### TRECHO FORNECIDO
·····

O Brasil é o maior mercado de agrotóxicos do mundo, com consumo de US$ 7,1 bilhões por ano. O poderoso lobby ruralista, o país aponta perigosamente para o aumento deste consumo com o avanço no Congresso do PL 6299, conhecido como “pacote do veneno” que, entre outras coisas, afrouxa controles do uso e fabricação de agrotóxicos
O Brasil é um país que, sabemos, precisa ser reconstruído sob vários aspectos; para tanto, precisa fazer as opões políticas corretas. Uma delas sobre o modelo de desenvolvimento agrícola.
Segundo estudos da consultoria alemã Kleffmann Group, somos o maior mercado de agrotóxicos do mundo, com consumo de US$ 7,1 bilhões, contra US$ 6,6 bilhões dos Estados Unidos. Mas é um mercado que ainda pode se expandir, pois, há uma década, gastávamos apenas US$ 87,83 por hectare, contra os US$ 851,04 do Japão.
Parece que o único argumento que balança a opinião pública é o argumento malthusiano: sob a agroecologia, é impossível produzir alimentos em quantidade suficiente para toda a humanidade. O que se expressa assim é a contradição de interesses capitalistas, formados durante a revolução verde, e um projeto de futuro saudável para a humanidade.
O modelo agroecológico conta com experiências bem sucedidas, aqui e no exterior, a ponto de se tornar altamente desejável. Ele também é o único modelo capaz de fomentar a agricultura familiar, cuja próxima década será o tema do desenvolvimento rural, por resolução da ONU.
Além disso, qualquer economista sabe que a produtividade do trabalho só é relevante na determinação da margem de lucro quando ela é desigual no mesmo segmento produtivo. Portanto, deve apavorar os defensores do agro-envenenamento a demonstração cabal de que a produtividade agroecológica pode ser superior à agricultura convencional, como se comprova na produção da cana para o açúcar da marca Native, em Sertãozinho (SP), 23% superior à produtividade obtida de modo convencional, e que é exportado para 60 países.

·····

### MATERIAL

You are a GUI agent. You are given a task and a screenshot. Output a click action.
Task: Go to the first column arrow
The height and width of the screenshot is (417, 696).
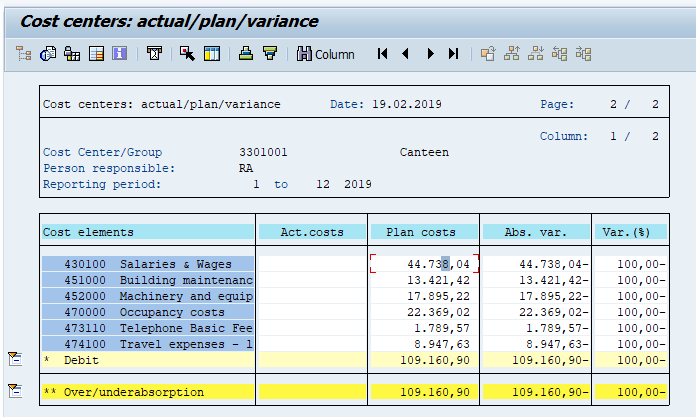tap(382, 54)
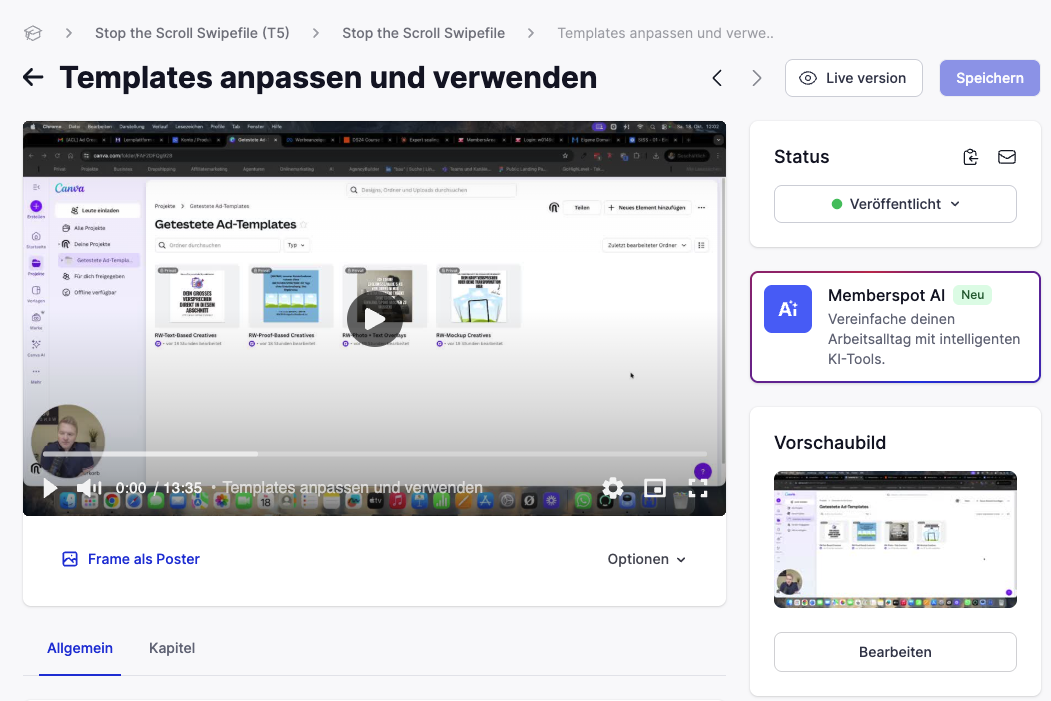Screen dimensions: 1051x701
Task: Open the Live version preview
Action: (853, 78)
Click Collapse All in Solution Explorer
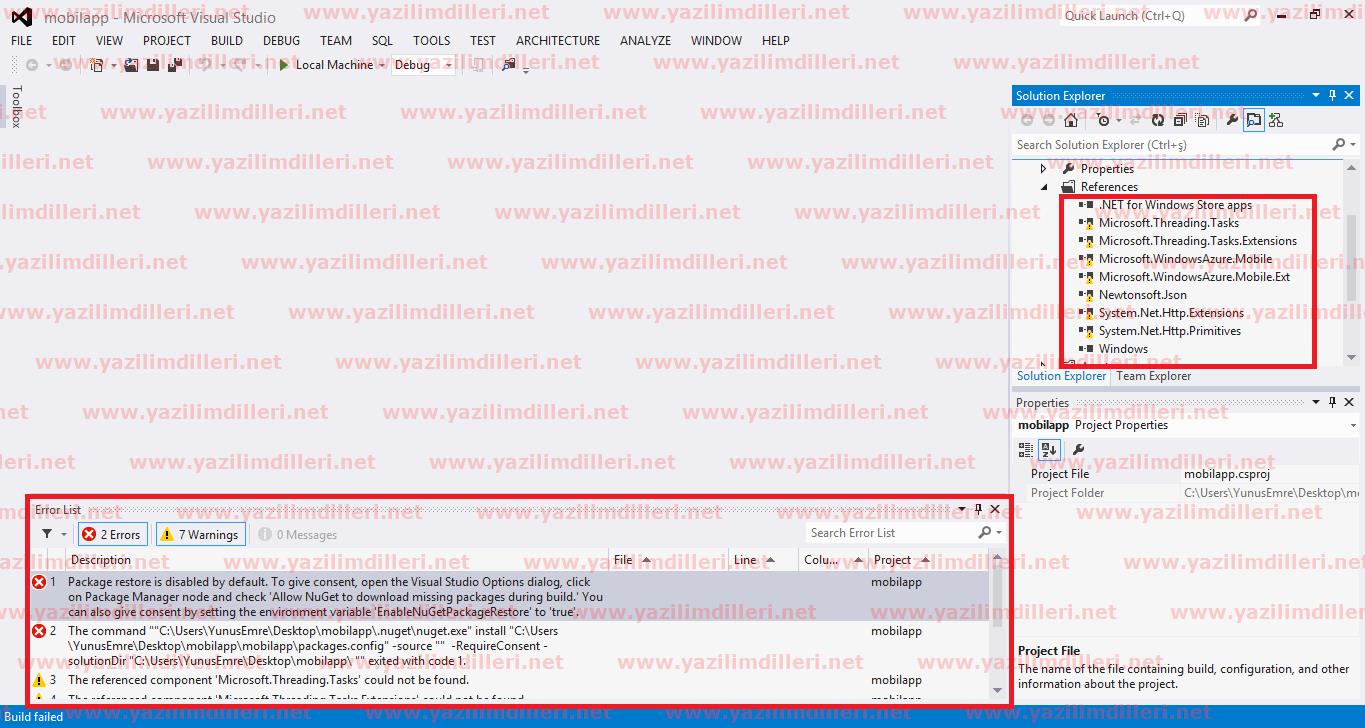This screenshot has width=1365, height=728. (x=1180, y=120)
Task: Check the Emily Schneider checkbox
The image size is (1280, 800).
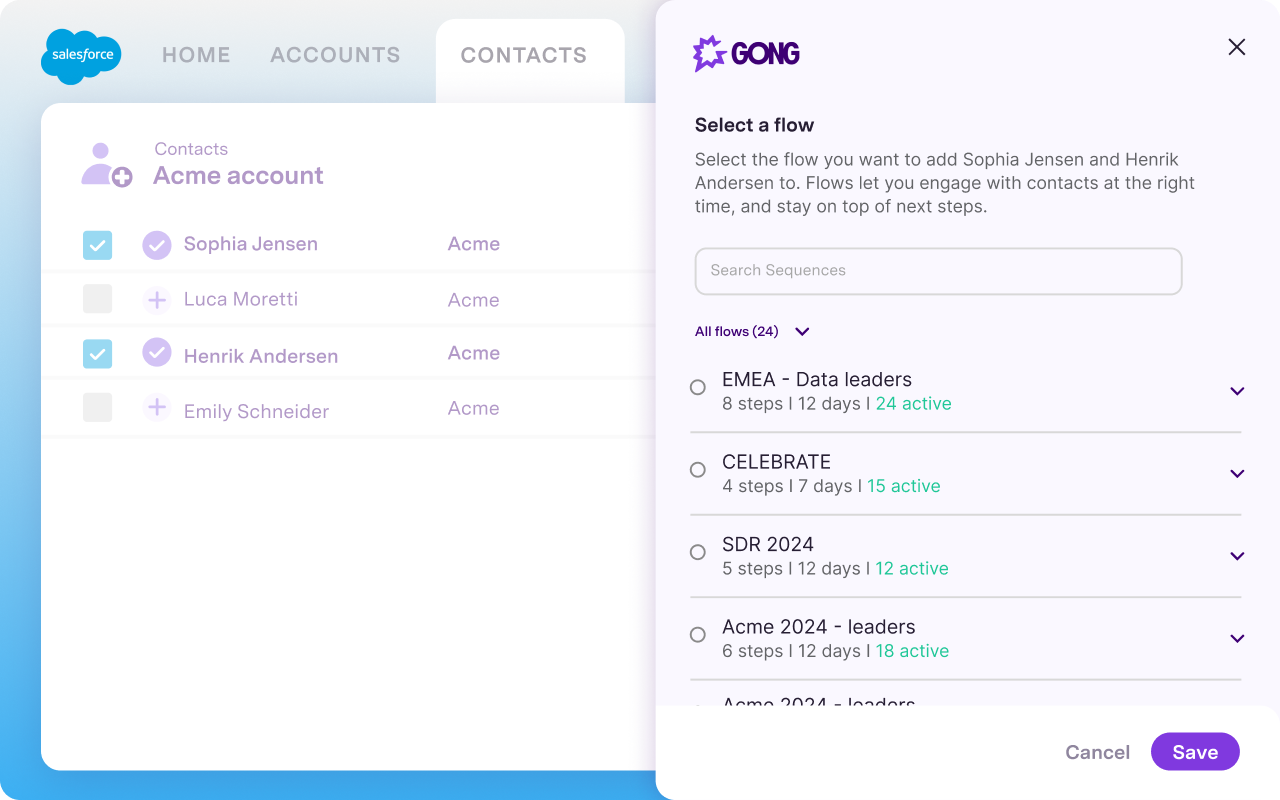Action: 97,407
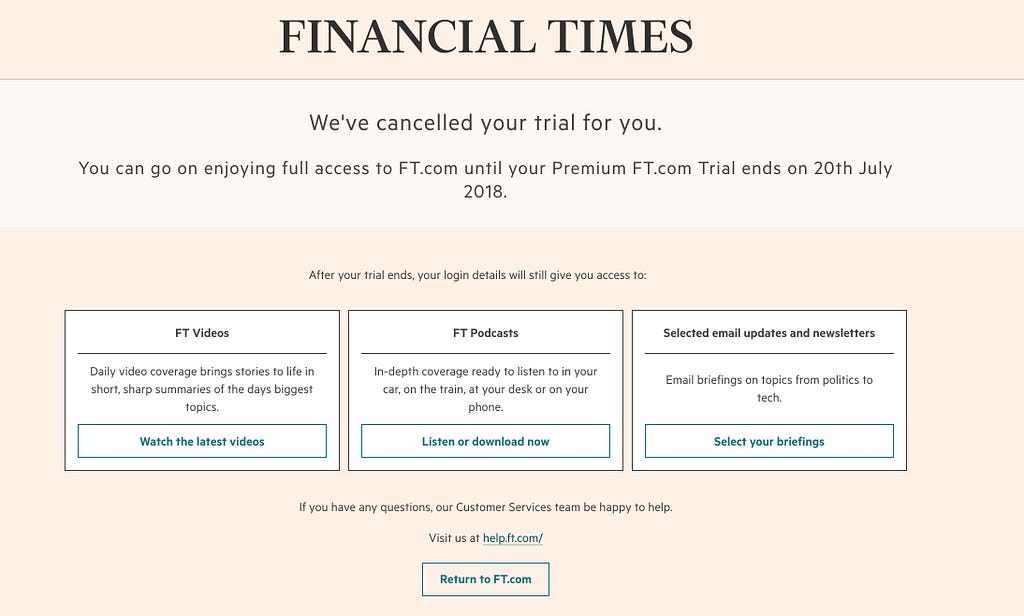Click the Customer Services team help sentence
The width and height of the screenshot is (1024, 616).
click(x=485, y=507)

·····

### O QUE FAZER
Dê sequência ao texto sobre agrotóxicos e agroecologia, começando logo depois da última frase apresentada.

### RESPOSTA DO EXERCÍCIO
Enquanto a Rússia, China, Estados Unidos e Qatar, por exemplo, estão criando e adotando novas tecnologias que substituam o uso dos agrotóxicos e transgênicos, o Brasil parece ser o mais recente campo de batalha onde a luta entre os dois modelos agrícolas assume feição dramática.
Por conta do poderoso lobby ruralista, o país aponta perigosamente para o sentido contrário ao desejável: avança no Congresso o PL 6299, conhecido como “pacote do veneno” que, entre outras coisas, afrouxa controles hoje existentes sobre o registro e uso de agrotóxicos e permite a instalação de fábricas de produtos que, mesmo proibidos aqui, serão feitos para exportação, tornando-nos uma espécie de plataforma para o envenenamento em escala mundial. Não por acaso, o grande tema da Brasil AgrochemShow 2018, feira de negócios agroquímicos, foi justamente o registro de produtos dessa natureza.
A Basf e a Mitsui possuem mais de 20 moléculas aguardando autorização para entrar no mercado. Elas gastaram juntas mais de 560 milhões de euros para desenvolver uma molécula chamada profelanide, ainda não autorizada em qualquer outro país. É natural que busquem um ambiente institucional que possa garantir-lhes o retorno do capital investido, e esse paraíso é no que pretendem transformar o Brasil. Com os acordos ambientais firmados recentemente na China, a produção de ingredientes ativos para defensivos foi reduzida à metade o herbicida glifosato, utilizado em lavouras de soja, milho e algodão, só neste ano subiu 25% em preço.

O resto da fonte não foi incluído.